とうとう死にたがり卒業?「レイリ」5巻

アマゾンプライムで1巻無料で読めたので読んだら止まらなくなり

5巻まで買ってしまいました。

「レイリ」 5巻 原作:岩明均 漫画:室井大資 秋田書店

5巻では犬戻り猿戻りという狭い通路でレイリが一人で味方の軍勢が逃げるのを手助けします。その描写も静寂にして苛烈、馬の死体を盾に弓矢で鉄砲隊を排除したかと思えば、その後近づいてきた剣客も切り捨てる。

まるで岩明さんが書いてるような切れ味を感じますね、漫画を描いてる室井さんと相当綿密にコミニュケーションをとって書いてるように見えます。

原作と漫画を書く人がかみ合っている漫画は本当に面白いです。

「ダイの大冒険」の2人組とかそうですね、今は漫画の方が病気ガチということで「冒険王ビィト」がほぼ休止状態なのが残念ですがどちらの作品も非常に面白かったです。

レイリに話に戻しますと、高天神落城した後は少し落ち着きます。

しかし不安要素も多く、総大将の武田勝頼が立てようとする城も砂上の楼閣っぽい…

そんなに勝頼って無能だったの?と思ってwikiで調べてみると以下のように記載がありました
※読み飛ばしていいです

同時代では、上杉謙信や織田信長が書状において勝頼を武勇に優れた武将として評価していた。謙信は信長に対し、勝頼の武勇を警戒するよう注意している。信長は、家督相続当初は勝頼を軽く見ていたが、東美濃侵攻が始まるとその武勇を高く評価するように転じる。長篠合戦後は、もはや自分の驚異たり得ないと内外に豪語するようになるが、甲州征伐際に勝頼は最後は必ず決戦を挑んでくると警戒しており、信忠に何度も過渡の前進を諌めている。また『三河物語』によると、勝頼の首級と対面した信長は「日本にかくれなき弓取なれ共、運がつきさせ給いて、かくならせ給う物かなと御仰けり」と、勝頼は運がなかったと感想を漏らしたという。なお信長は、武田領国侵攻開始直後に越中において、勝頼が地の利を生かして信長父子を討ち取ったという虚報を流し、これを信じて蜂起した越中一向一揆を逆に鎮圧している。これは逆に言えば当時の人々にとって、勝頼は信長と決戦をして勝利することが可能な武将だと認識されていた事がわかる[15]

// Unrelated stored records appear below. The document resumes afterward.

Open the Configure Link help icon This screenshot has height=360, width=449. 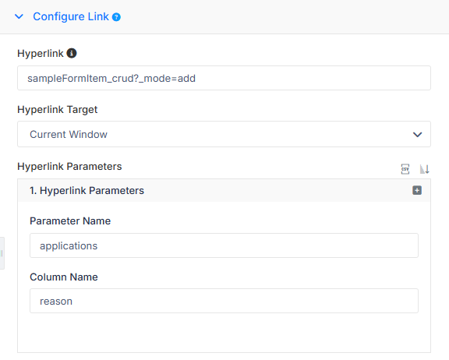click(x=116, y=17)
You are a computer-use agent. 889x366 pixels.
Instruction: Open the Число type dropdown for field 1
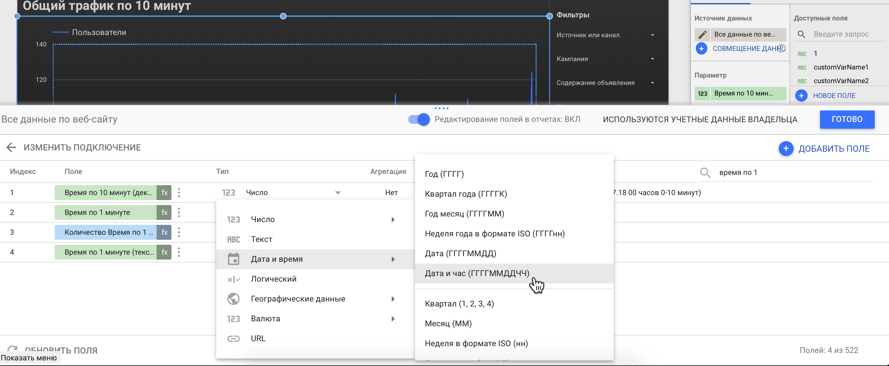click(x=338, y=193)
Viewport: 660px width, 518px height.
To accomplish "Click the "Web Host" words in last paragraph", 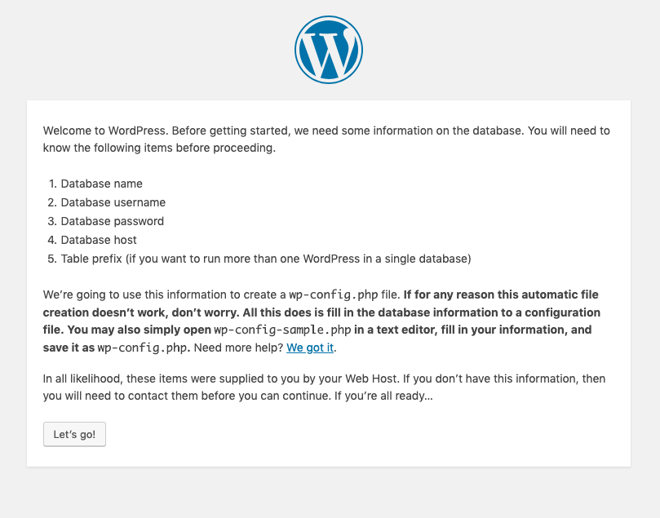I will click(x=371, y=379).
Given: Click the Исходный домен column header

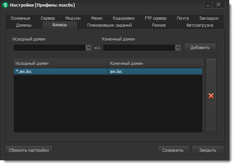Looking at the screenshot, I should [61, 63].
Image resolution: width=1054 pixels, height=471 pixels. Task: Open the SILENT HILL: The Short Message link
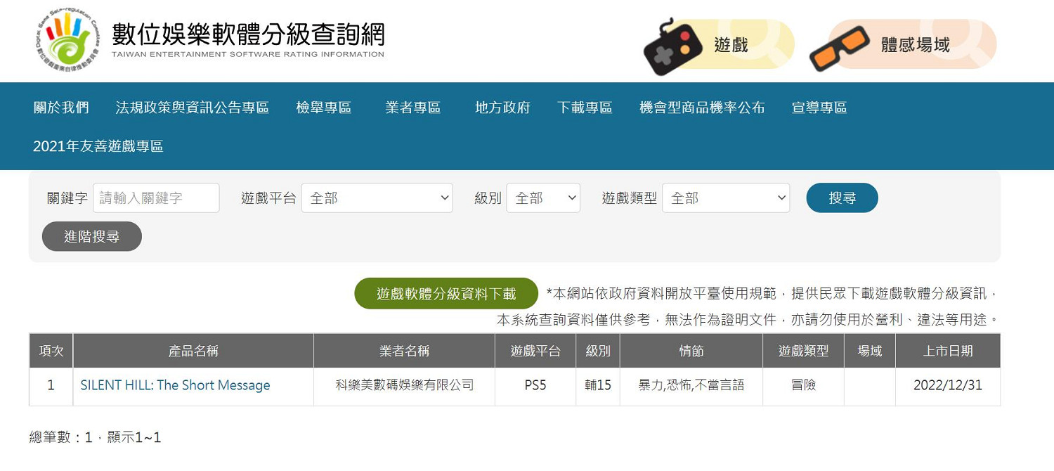[x=175, y=385]
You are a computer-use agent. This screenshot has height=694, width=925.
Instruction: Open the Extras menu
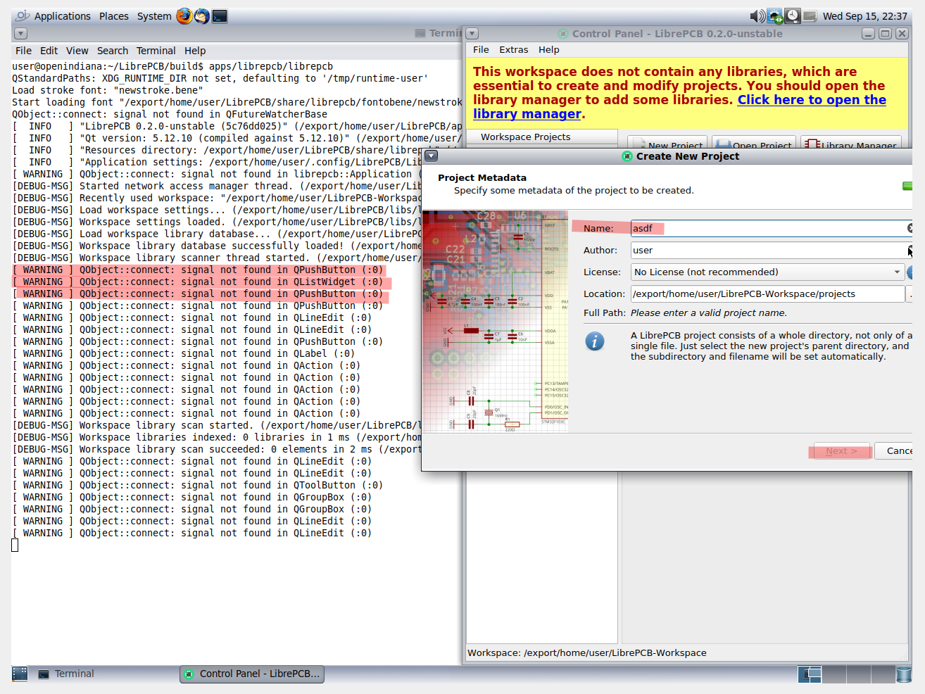click(x=514, y=49)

江戸時代初期に成立した『甲陽軍鑑』において勝頼は「強すぎる大将」と記され、慎重さに欠け跡部・長坂ら特定の家臣を寵愛し、武田家滅亡の原因を作ったとする評価が存在した。近世の武家社会では家を守り伝えるのは最も重要な徳目であり、家を滅ぼすの愚行の極みとする通念があった。現在にも通じる勝頼に対する低い評価は、『甲陽軍鑑』の記述とこの近世の武家の倫理規範が融合した結果だと考えられる[15]

これに対し、近代には山路愛山徳富蘇峰が評論において勝頼の再評価を試みた。戦後には上野晴朗『定本武田勝頼』(1978年)や平山優(「武田勝頼の再評価-勝頼はなぜ滅亡に追い込まれたのか-」『新府城の歴史学』(2001年)が勝頼の事跡を検討し、再評価を試みた。

wikipediaより

つまり、武将としては強かったけど武家の大将としてはよくなかったよねってことみたいです。現場で有能な人を管理職にあげても上手く回るわけじゃないってことですね。

サブ主人公である信勝の方が頼られてる部分もある始末、今回は話が通じない父の勝頼にやけ気味に進言するがクソガキと一蹴されて立ち去るシーンは侘しさを感じます。

その後の涙もいいですね、なんというか父を説き伏せられない自分が情けないとか、単純に子供として親に邪見に扱われてつらいとか、そういう不甲斐なさとか辛さがおりまじった涙でした。

そしてとうとうレイリが死にたがりをやめます

今まで自分を助けてくれた人に見せる顔がない、そして人の盾になりたいという願いも自分の命が惜しいからこそ本当に盾になれると気が付きます。

この言葉もこれまでの展開があるからこそ、軽い言葉ではないことが分かります。

惣三どのへの態度も少し変わってきていて、人間らしくなってきたレイリ。